- Task item:
Repeat only the lines running from the beginning of the material through the line that contains "Task: Expand the formula x^-n = 1/x^n".

- Task data:
★ ★ ★ ★ ★ ★ ★

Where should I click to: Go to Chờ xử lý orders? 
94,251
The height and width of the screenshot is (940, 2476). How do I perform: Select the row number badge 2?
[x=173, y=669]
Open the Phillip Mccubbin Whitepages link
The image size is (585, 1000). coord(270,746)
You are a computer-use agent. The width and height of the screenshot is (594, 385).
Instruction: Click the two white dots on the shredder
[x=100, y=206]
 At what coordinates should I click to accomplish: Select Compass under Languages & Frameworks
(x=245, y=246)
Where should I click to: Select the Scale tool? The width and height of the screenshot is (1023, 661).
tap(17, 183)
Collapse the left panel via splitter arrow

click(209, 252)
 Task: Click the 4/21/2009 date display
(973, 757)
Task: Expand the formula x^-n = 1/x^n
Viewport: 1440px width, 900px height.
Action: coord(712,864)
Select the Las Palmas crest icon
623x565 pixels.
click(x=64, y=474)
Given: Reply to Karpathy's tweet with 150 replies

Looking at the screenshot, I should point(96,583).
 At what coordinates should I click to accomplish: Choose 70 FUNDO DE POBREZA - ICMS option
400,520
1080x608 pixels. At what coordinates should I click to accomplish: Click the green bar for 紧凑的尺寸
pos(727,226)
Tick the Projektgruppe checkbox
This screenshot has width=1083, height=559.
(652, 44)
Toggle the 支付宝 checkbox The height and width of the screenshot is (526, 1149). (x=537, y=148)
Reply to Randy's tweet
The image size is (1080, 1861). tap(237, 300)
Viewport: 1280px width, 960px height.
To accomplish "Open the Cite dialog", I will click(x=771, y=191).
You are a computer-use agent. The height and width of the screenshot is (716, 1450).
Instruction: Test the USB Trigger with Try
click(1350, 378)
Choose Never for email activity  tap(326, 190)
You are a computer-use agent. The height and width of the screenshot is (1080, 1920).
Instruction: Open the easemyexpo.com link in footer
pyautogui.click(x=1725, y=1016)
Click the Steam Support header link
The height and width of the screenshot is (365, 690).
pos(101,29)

★ ★ ★ ★ ★ ★ ★

- Answer section:
Where should I click to: Go to Chờ xử lý orders? 
94,251
The height and width of the screenshot is (940, 2476). How do I perform: Select the row number badge 2?
[x=173, y=669]
Open the Phillip Mccubbin Whitepages link
The image size is (585, 1000). coord(270,746)
You are a computer-use agent. The width and height of the screenshot is (594, 385).
Instruction: Click the two white dots on the shredder
[x=100, y=206]
 At what coordinates should I click to accomplish: Select Compass under Languages & Frameworks
(x=245, y=246)
Where should I click to: Select the Scale tool? The width and height of the screenshot is (1023, 661).
tap(17, 183)
Collapse the left panel via splitter arrow

click(209, 252)
 Task: Click the 4/21/2009 date display
(973, 757)
Task: Expand the formula x^-n = 1/x^n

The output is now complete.